The RENAL nephrometry score (RNS) was developed to quantify complexity of renal tumors in a reproducible manner. We aim to determine whether individual categories of the RNS have different impact on the warm ischemia time (WIT) for patients undergoing robotic partial nephrectomy (RPN).


In a retrospective analysis of a prospectively maintained database, we identified 251 consecutive patients who underwent RPN between January 2007 and June 2010. RNS was determined in 187 with available imaging. Univariable analysis and multivariable linear regression analysis were performed to identify which factors were more significantly associated with WIT.


Overall RNS was of low (4-6), moderate (7-9), and high complexity (10-12) in 84 (45 %), 80 (43 %), and 23 (12 %) patients, respectively. There was no association between gender (p = 0.6), BMI (p = 0.3), or anterior/posterior location (A) (p = 0.8), and WIT. On univariable analysis, longer WIT was associated with size (R) >4 cm (p < 0.0001), entirely endophytic properties (E) (p = 0.005), tumor <4 mm from the collecting system/sinus (N) (p < 0.0001), and location between the polar lines (L) (p = 0.004). Total RNS and WIT were highly correlated (Spearman correlation coefficient = 0.54, p < 0.0001). There was a significant trend of higher WIT with increased tumor complexity (p for trend <0.0001). After multivariable analysis, only R (p = 0.0003), E (p = 0.003), and N (p = 0.00002) components of the RNS were significantly associated with WIT.

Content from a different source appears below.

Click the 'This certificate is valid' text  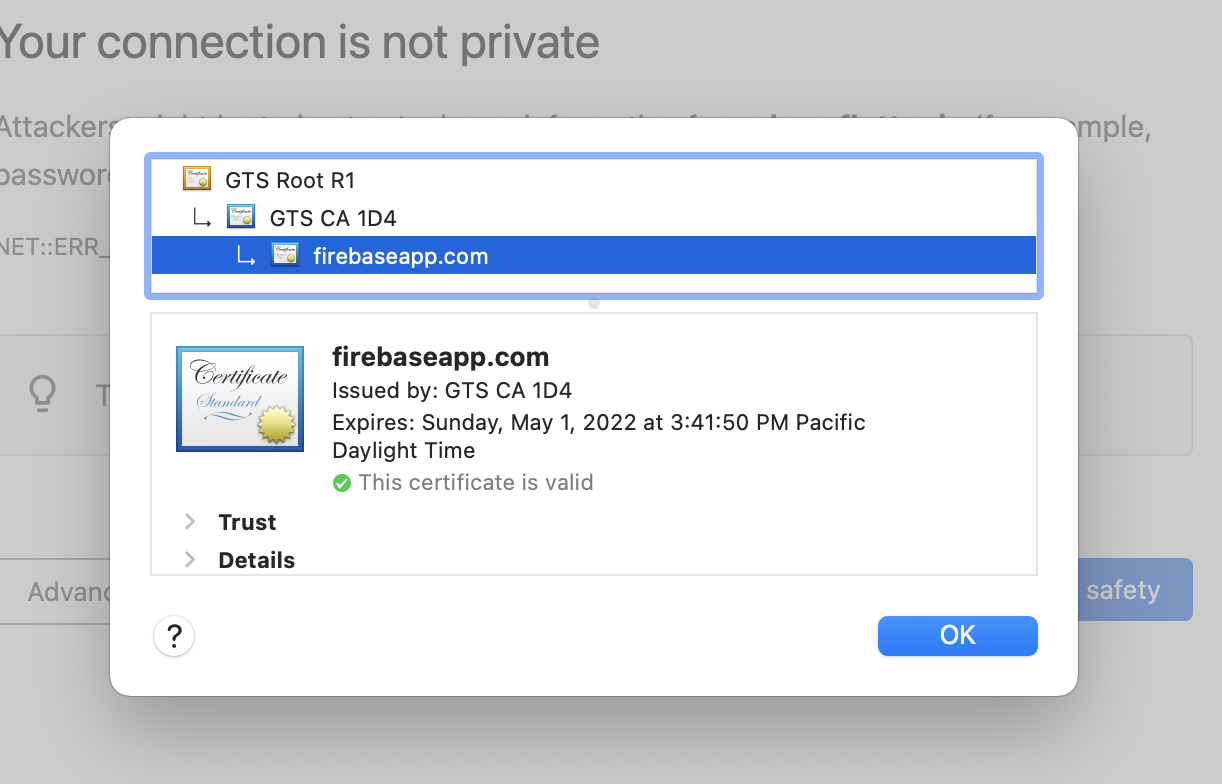pyautogui.click(x=475, y=482)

The A and L subcategories of the RNS have no significant impact on the WIT of patients undergoing RPN. WIT is significantly dependent upon the other subcategories, as well as the overall RNS. These findings can be used to preoperatively predict which tumor characteristics will likely affect WIT and may be useful in preoperative counseling as well as planning of approach.